NVIDIA WinOF-2 Documentation v24.07.50000
NVIDIA WinOF-2 Documentation v24.07.50000

Known Issues

For the list of old Know Issues, please see the relevant Release Notes version.

Internal Ref.

Issue

4030457

Description: This release does not support InfiniBand (IB) over Windows OS when using ConnectX-7 MCX75310AAS-NEAT and MCX75310AAC-NEAT OPNs.

Workaround: N/A

Keywords: InfiniBand, Windows

Detected in version: 24.7.50000

3816081

Description: On Windows Server 2025 /Windows Client 11 24H2, device installation may take a few minutes on a disabled device.

Workaround: N/A

Keywords: Installation

Detected in version: 24.7.50000

4013319

Description: ND polling returns a wrong request context (ND2_RESULT.RequestContext).

Workaround: Use 2 CQs per QP (one for receive and one for send).

Keywords: ND polling

Detected in version: 24.7.50000

3974778

Description: The inbox driver of Windows Server 2025 and Windows Client 11 24H2 fails to load when REAL_TIME_TIMESTAMP_ENABLE in the firmware is set to 1.

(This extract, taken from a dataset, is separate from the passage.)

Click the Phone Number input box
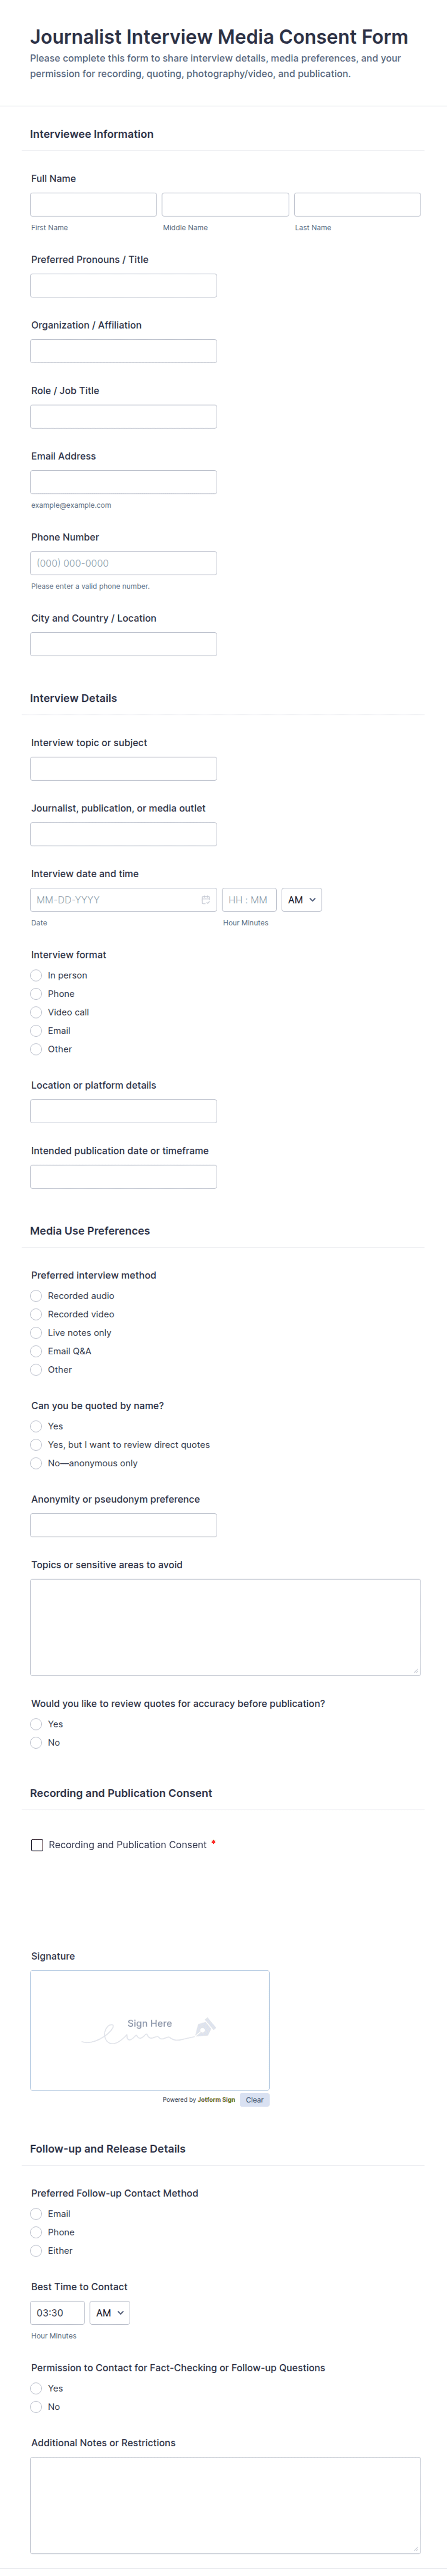The height and width of the screenshot is (2576, 447). pyautogui.click(x=123, y=563)
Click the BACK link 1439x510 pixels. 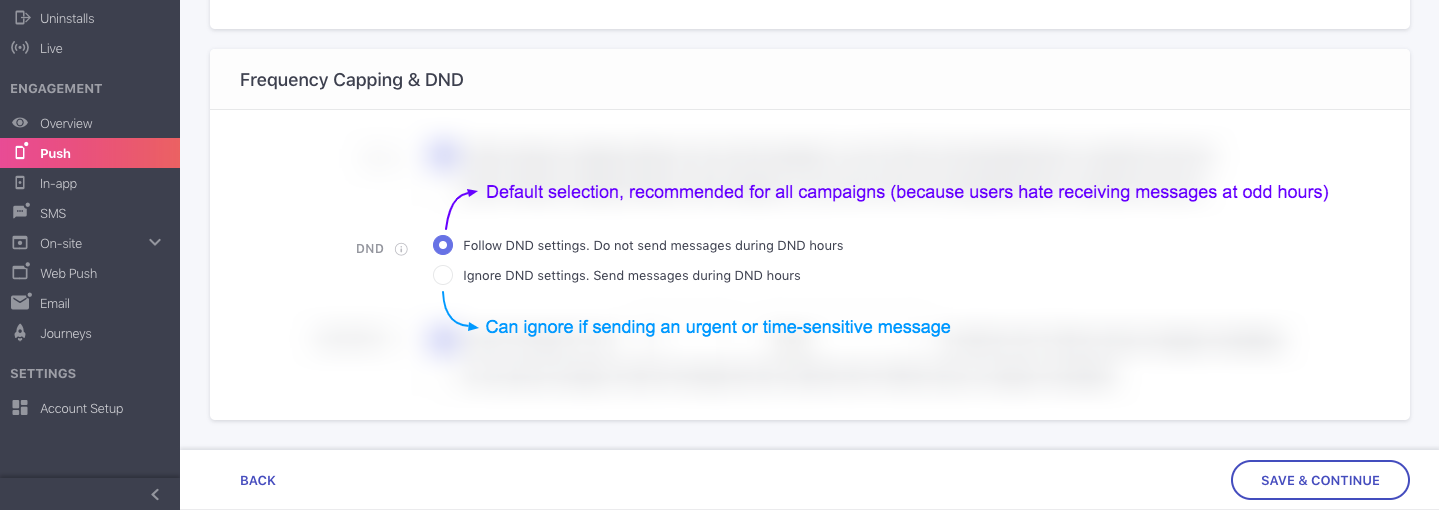coord(258,481)
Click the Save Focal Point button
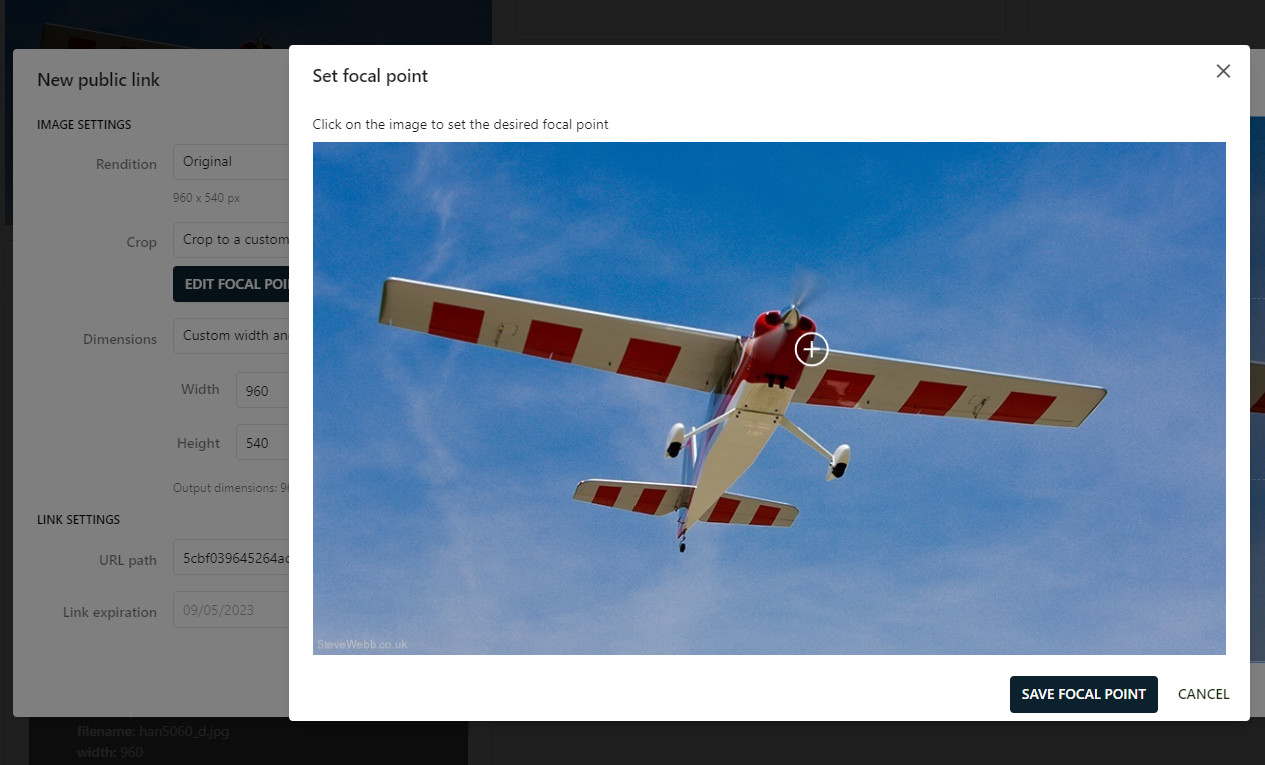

By default, REAL_TIME_TIMESTAMP_ENABLE is set to 0.

Workaround: Disable the feature before downgrading to the Inbox driver.

Keywords: Inbox, 2.53, REAL_TIME_TIMESTAMP_ENABLE' ,Yellow bang, code 31

Detected in version: 24.7.50000

3876612

Description: When creating SET over two InfiniBand ports, error of Duplicate IP is received and the ping does not work.

Workaround: Perform the following sequence of operations:

  1. Create the SET over one InfiniBand port first.

  2. Assign the IP.

  3. Add the second port into the SET.

Keywords: InfiniBand, SET

Detected in version: 24.4.50000

3859759

Description: In Windows Server 2025/Windows 11 24H2, the disabled device remains disabled after driver installation.

Workaround: N/A

Keywords: Installation, Windows Server 2025/Windows 11 24H2

Detected in version: 24.4.50000

3888785

Description: In Windows Server 2019, when using SET over both ports of a dual-port device and the ms_ndislwf is bound, sending OID_TCP_OFFLOAD_PARAMETERS to port 1 will not enable the VXLAN Task Offload.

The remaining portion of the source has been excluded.